Under Rule 8.3(b) of the Code, any person who is, or becomes, interested in 1% or more of any class of relevant securities of the offeree company or of any securities exchange offeror must make a Dealing Disclosure if the person deals in any relevant securities of the offeree company or of any securities exchange offeror. A Dealing Disclosure must contain details of the dealing concerned and of the person's interests and short positions in, and rights to subscribe for, any relevant securities of each of (i) the offeree company and (ii) any securities exchange offeror(s), save to the extent that these details have previously been disclosed under Rule 8. A Dealing Disclosure by a person to whom Rule 8.3(b) applies must be made by no later than 3.30 pm (London time) on the business day following the date of the relevant dealing.
If two or more persons act together pursuant to an agreement or understanding, whether formal or informal, to acquire or control an interest in relevant securities of an offeree company or a securities exchange offeror, they will be deemed to be a single person for the purpose of Rule 8.3.
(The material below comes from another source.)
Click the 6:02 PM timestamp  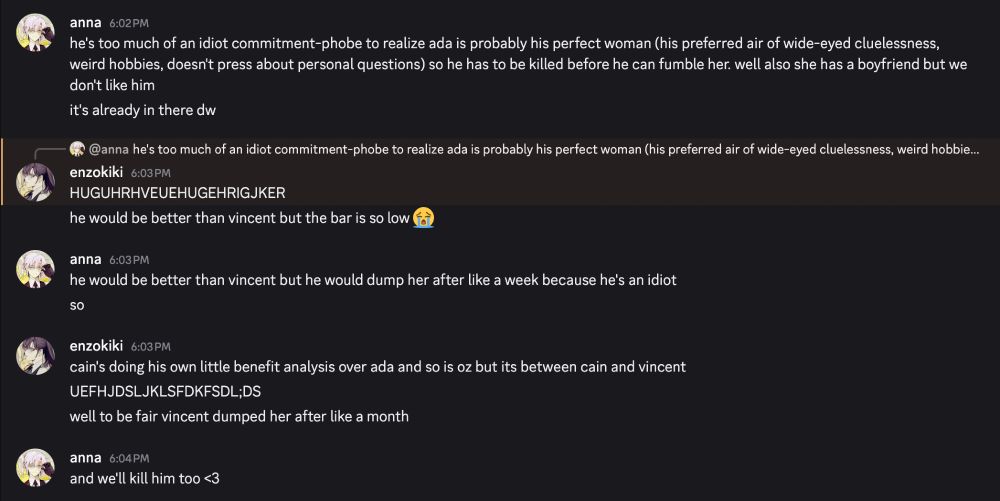click(128, 22)
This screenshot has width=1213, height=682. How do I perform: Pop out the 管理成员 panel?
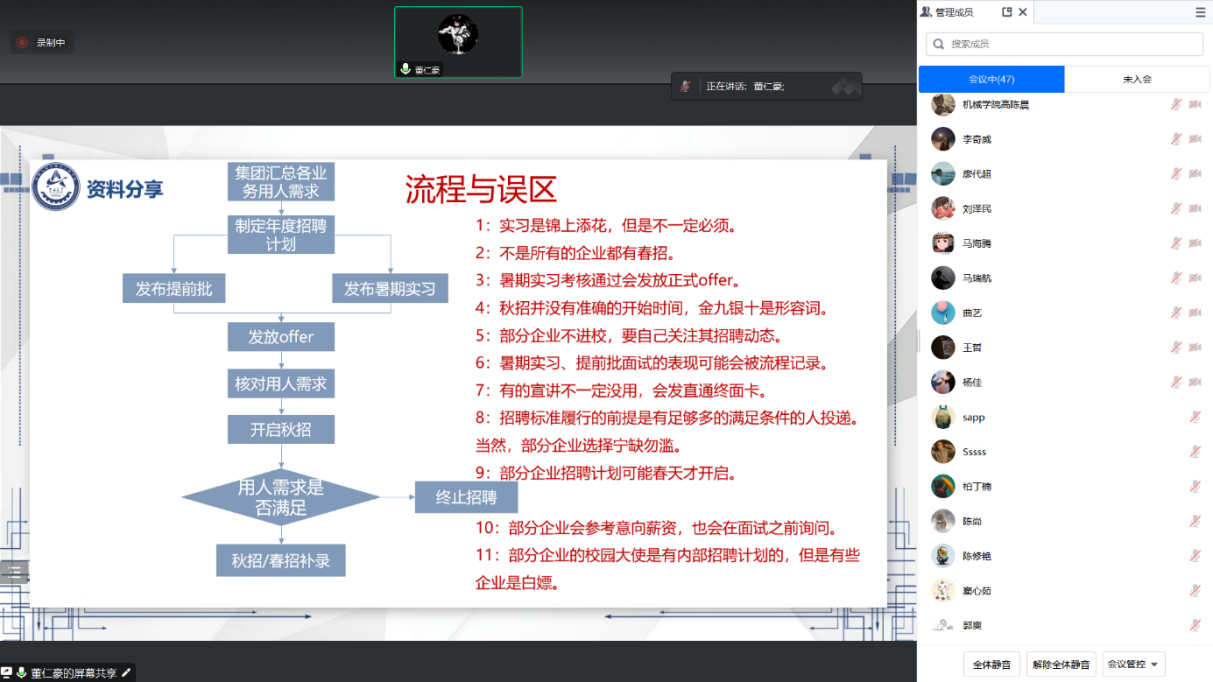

Opening Position Disclosures must also be made by the offeree company and by any offeror and Dealing Disclosures must also be made by the offeree company, by any offeror and by any persons acting in concert with any of them (see Rules 8.1, 8.2 and 8.4).
Details of the offeree and offeror companies in respect of whose relevant securities Opening Position Disclosures and Dealing Disclosures must be made can be found in the Disclosure Table on the Takeover Panel's website at www.thetakeoverpanel.org.uk, including details of the number of relevant securities in issue, when the offer period commenced and when any offeror was first identified. You should contact the Panel's Market Surveillance Unit on +44 (0)20 7638 0129 if you are in any doubt as to whether you are required to make an Opening Position Disclosure or a Dealing Disclosure.
Rule 26.1 disclosure
A copy of this announcement will be available (subject to certain restrictions relating to persons resident in restricted jurisdictions) on Kape's website at www.kape.com/investors by no later than 12 noon (London time) on the business day following the date of this announcement. The content of the website referred to in this announcement is not incorporated into and does not form part of this announcement.